My read is that COHERENCE is a good diagnostic benchmark for document agents because it asks for evidence binding rather than fluent explanation. I would not use it as a final measure of document intelligence, since real tasks require extraction, reasoning, citation, layout understanding, and sometimes tool use. But it isolates a failure I care about: the model can read the pieces and still attach them to the wrong places. For auditable multimodal agents, that is exactly the kind of error that should be measured before downstream reasoning begins.
Connection to tracked themes: document intelligence, multimodal grounding, long-context evidence alignment, auditable agent inputs.

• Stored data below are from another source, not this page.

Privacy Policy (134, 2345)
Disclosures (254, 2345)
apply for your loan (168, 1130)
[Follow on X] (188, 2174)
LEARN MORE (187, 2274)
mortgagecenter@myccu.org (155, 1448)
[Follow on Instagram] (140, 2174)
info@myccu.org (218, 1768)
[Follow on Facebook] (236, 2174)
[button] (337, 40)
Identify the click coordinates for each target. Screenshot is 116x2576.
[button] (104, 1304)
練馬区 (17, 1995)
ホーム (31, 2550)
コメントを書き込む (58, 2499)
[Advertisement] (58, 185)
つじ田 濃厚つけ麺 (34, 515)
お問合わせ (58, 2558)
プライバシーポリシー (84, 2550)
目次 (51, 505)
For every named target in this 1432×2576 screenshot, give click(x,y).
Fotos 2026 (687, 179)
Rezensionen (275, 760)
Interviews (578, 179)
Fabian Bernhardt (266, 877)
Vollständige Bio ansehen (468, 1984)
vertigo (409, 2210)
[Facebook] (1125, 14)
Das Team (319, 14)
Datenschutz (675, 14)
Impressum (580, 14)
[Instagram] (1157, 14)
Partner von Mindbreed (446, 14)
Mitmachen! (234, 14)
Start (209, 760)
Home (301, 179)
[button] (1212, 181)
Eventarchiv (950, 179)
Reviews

Reading Priority and Next Questions
I would read Synthetic Computers and Crab together if the goal is long-horizon agent infrastructure: one creates the workspace, the other makes the workspace recoverable. Exploration Hacking should sit next to any agentic RL paper because it asks whether the training loop itself can be gamed. COHERENCE is the document-intelligence companion: before an agent reasons over a multimodal report, it should prove it can bind text and images correctly.
For the next radar, I want to track three questions. Can synthetic workspaces include enough ordinary mess to avoid overfitting to curated file worlds? Can checkpoint/restore systems handle browsers, remote services, and GUI state as cleanly as Linux sandboxes? And can multimodal document agents expose alignment confidence before they begin multi-step reasoning?